## 作業指示
以下に示す『お厚いのがお好き?』を紹介する随筆の続きを、最後の文の後から書き継いでください。

## 読むべき本文
--------------------------------

私事養生訓 「君はキルケゴールもよんだことがないのか?」

(2008.05.20)

 思わず「読んでます!」と強がりたくなるようなキャッチコピーで売り出された、『お厚いのがお好き?』という本があります。結構なバカ売れだったそうです。もともとテレビ番組が書籍化したものだから余計に人気が出たのだろうけれども、あれは面白い。

 六本木ヒルズでモンテスキューの『法の精神』を読み解いたり、お笑い芸人で、ドストエフスキーのあの分厚い『罪と罰』を読み解いたり、海外旅行で、理解不可能といわれるアインシュタインの『相対性理論』を読み解いたり、ケーキでマルクスの『資本論』をどうやって読み解いたり、好奇心をくすぐり続ける。

--------------------------------

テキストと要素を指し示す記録
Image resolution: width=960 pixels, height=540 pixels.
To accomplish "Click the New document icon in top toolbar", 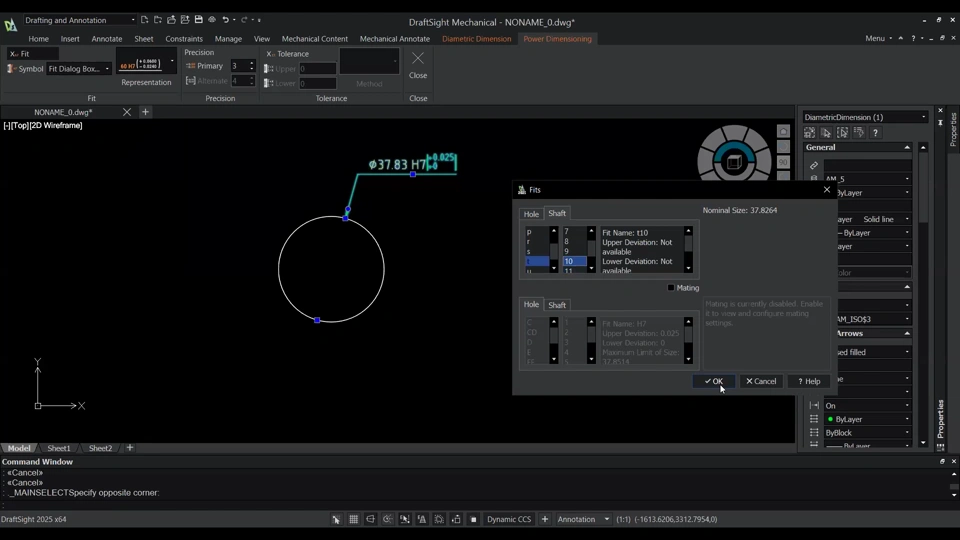I will 145,20.
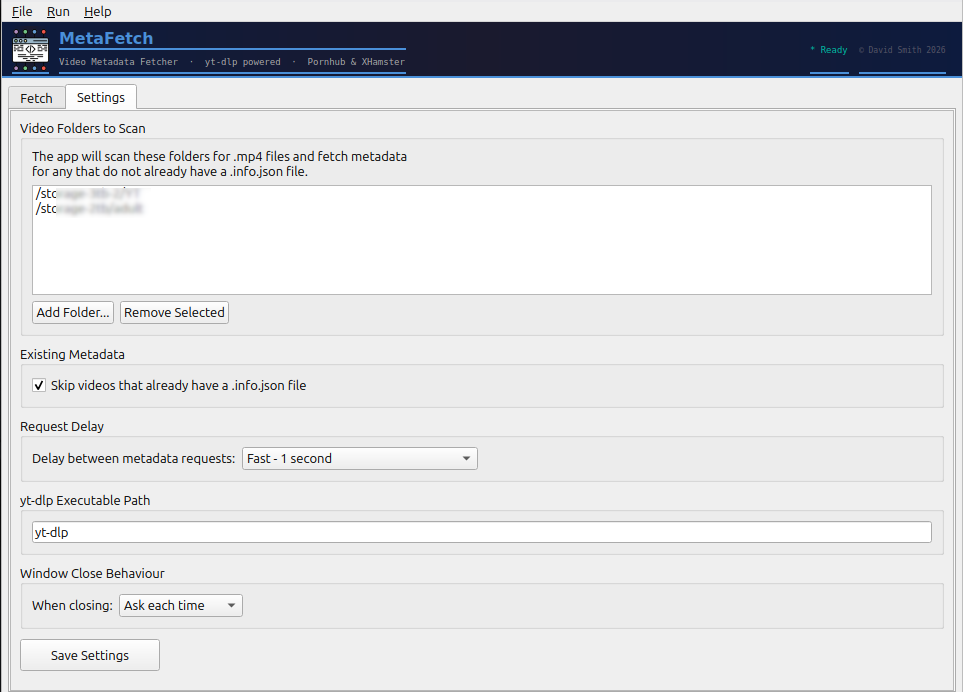Open the Run menu

click(x=57, y=11)
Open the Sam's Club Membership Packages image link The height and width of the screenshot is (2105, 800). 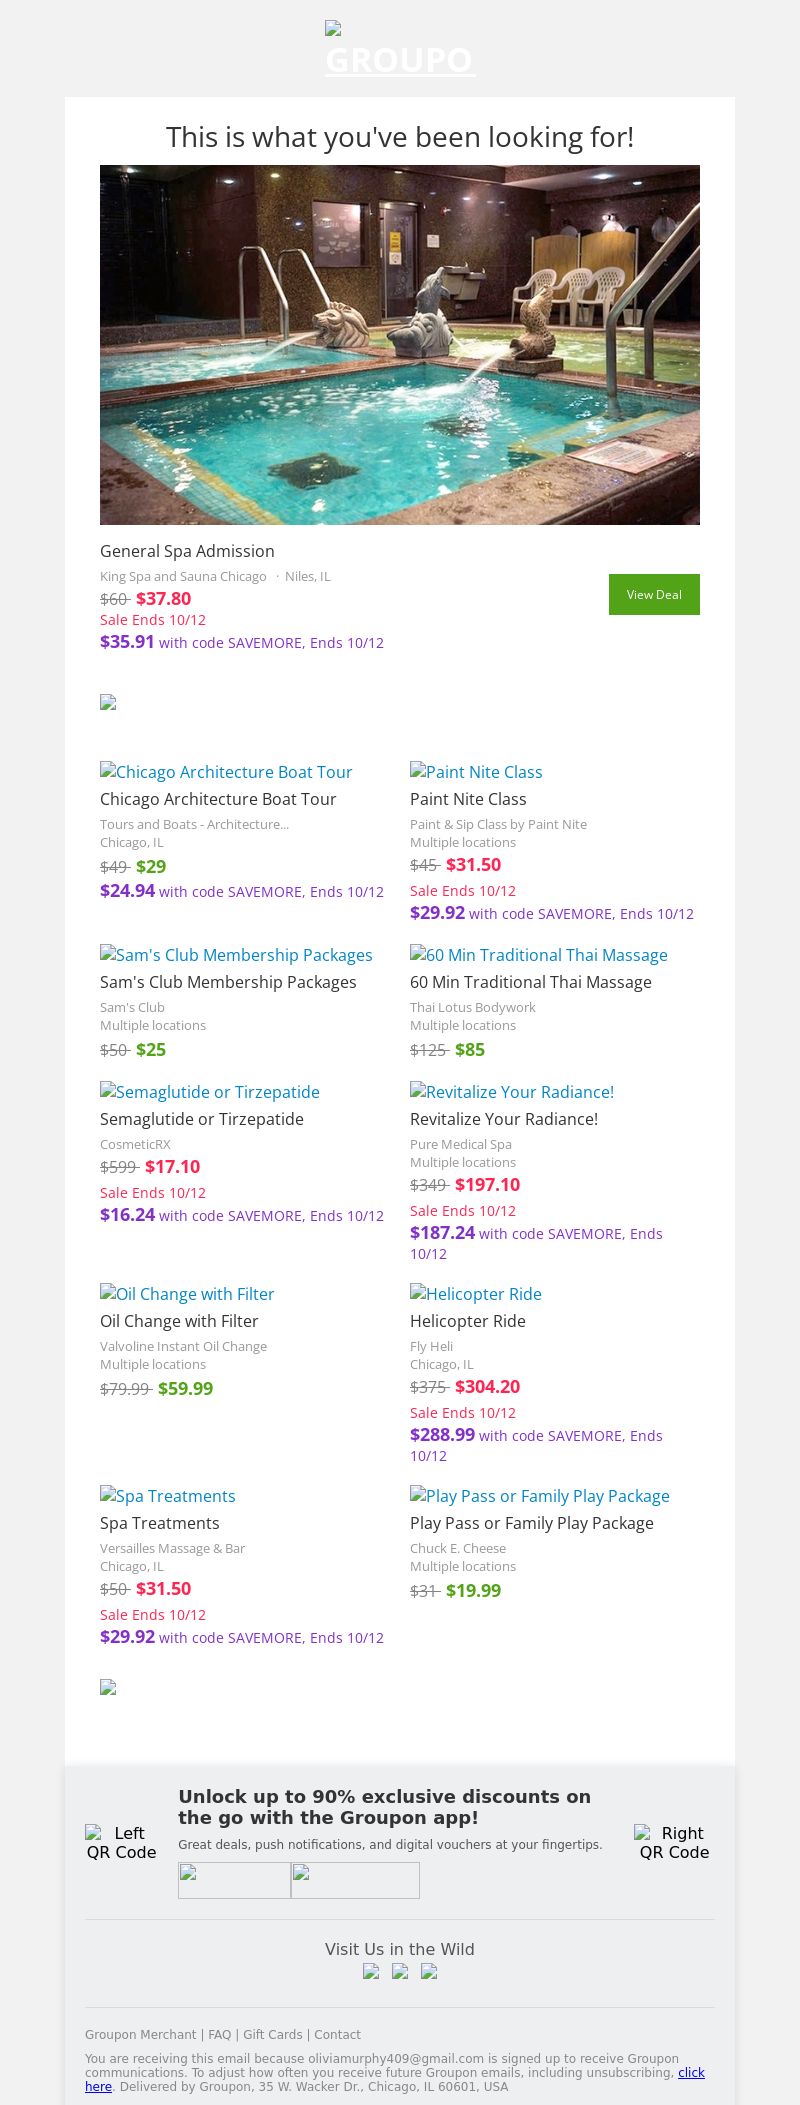[x=236, y=955]
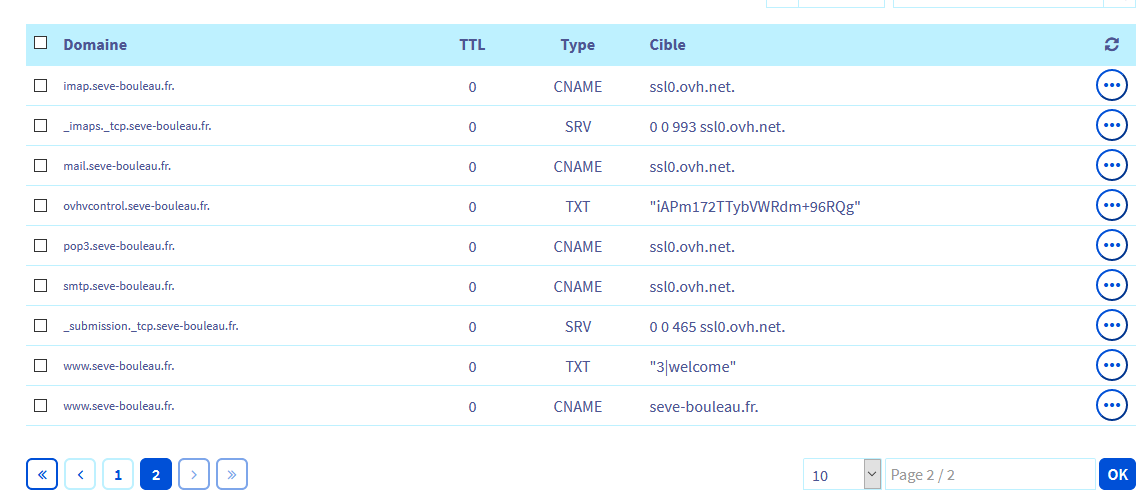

--------------------------------

## 課題の解答
 哲学と聞いただけで思考能力が一気になくなる私にとっては、お笑いだの、ケーキだのとすごく身近なもので想像しやすいレベルで哲学をわかりやすく解説してくれたときはありがたかった。そして頭が良くなった気がした。人に話したくなった。(話したし、今こうして書いている)つまらない哲学の話でさえ。

 そして私が哲学と同じ位苦手にしているもの。それは名作文学。哲学と同じぐらい難しい文学。どうしても読み方が歴史的仮名遣いで読みにくかったり、漢字が難しかったり、昔の人の感覚がわからなかったり……とにかく読むのがめんどうくさい。そして正直……つまらない。意味が分かってないから。いやすんなり読めれば面白いんですよ? 純文学も。

 そんなふうにちょっと敬遠しがちな日本文学も実は最近垣根が低くなったのです。4月の中旬ごろ、西荻窪の書店の文庫コーナーをぶらぶらしていたら、純文学にしてはやたらとポップな表紙が目についたのです。普通、純文学の表紙といったら、いかにも和室に似合いそうな落ち着いた表紙ですよね。でもこの本の表紙は絵が書いてあるし、文字のフォントもジャングル大帝の題字みたいに猛々しい。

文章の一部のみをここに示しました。